Assigned task: Only the lines below from the one containing "This screenshot has height=552, width=600." through the one containing "to the View" belong in the answer, set down exactly, with the pictures left out.

Records supplied:
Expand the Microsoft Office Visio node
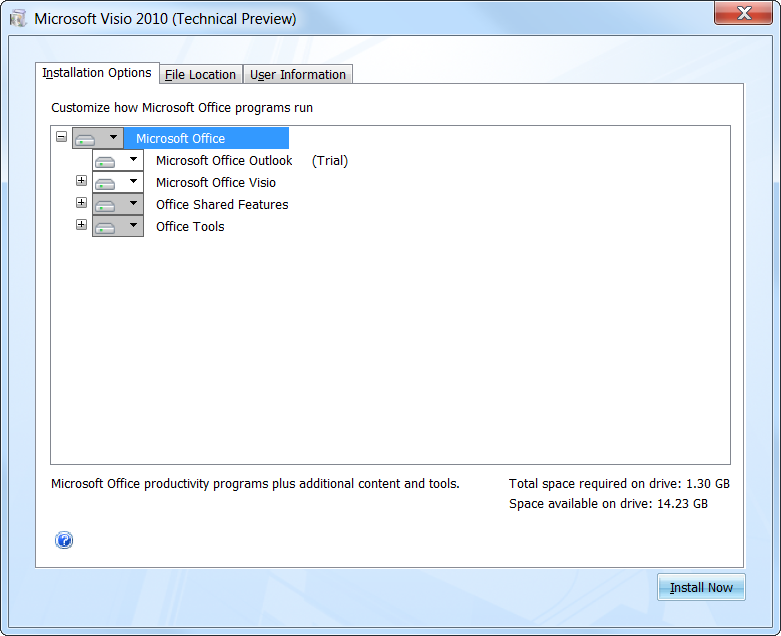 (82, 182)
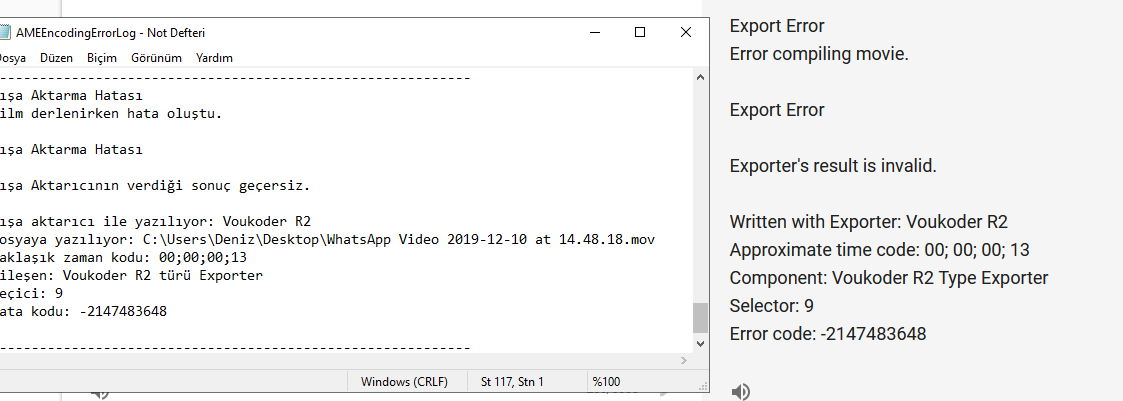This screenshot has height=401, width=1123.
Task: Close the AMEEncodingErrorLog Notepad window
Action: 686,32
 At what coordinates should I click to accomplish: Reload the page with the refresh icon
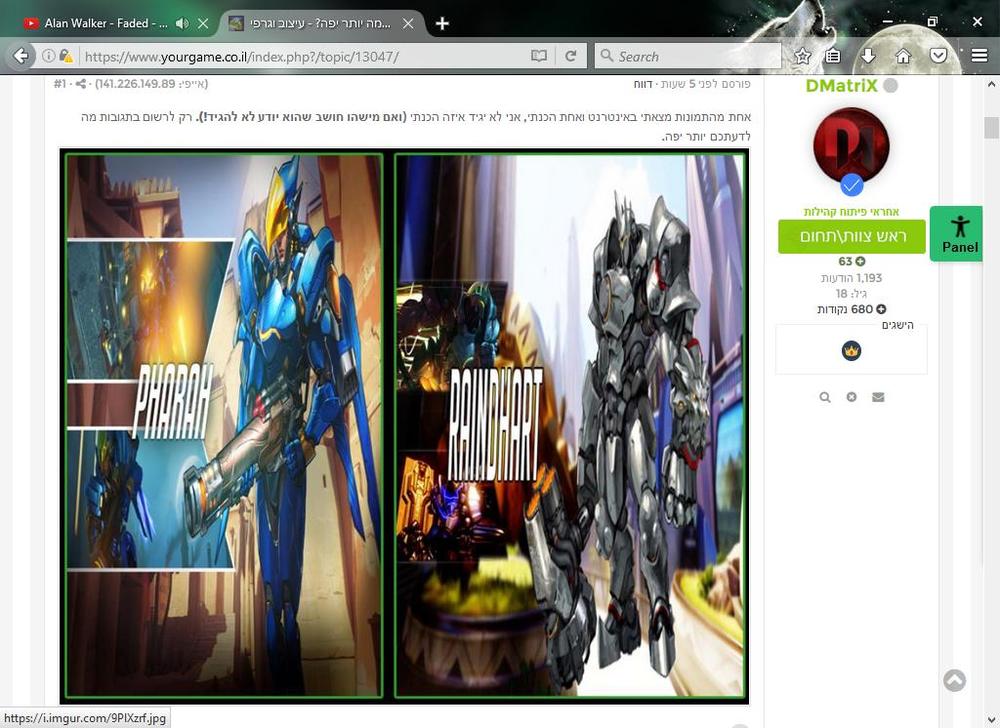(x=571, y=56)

--

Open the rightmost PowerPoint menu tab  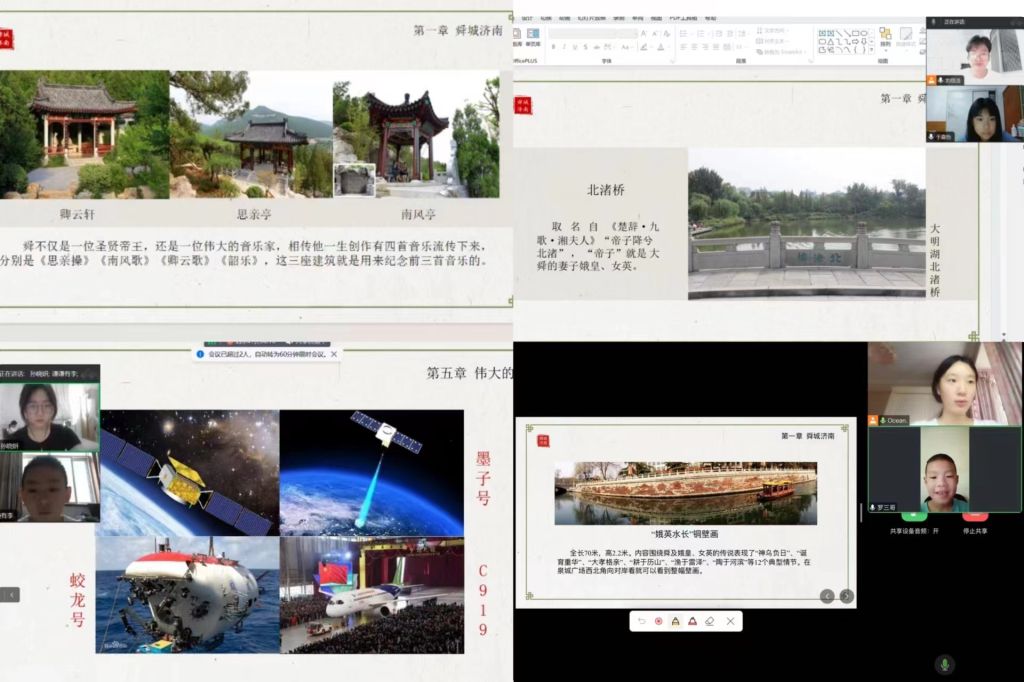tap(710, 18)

* * *

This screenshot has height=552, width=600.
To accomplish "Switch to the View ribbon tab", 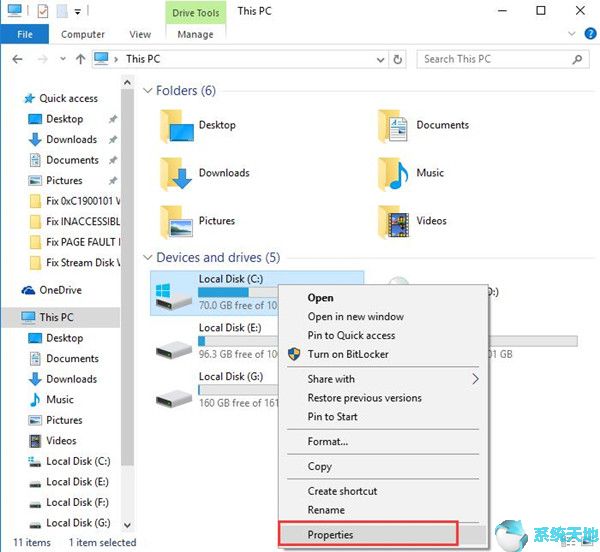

Result:
This screenshot has height=552, width=600.
To accomplish "Switch to the View ribbon tab", 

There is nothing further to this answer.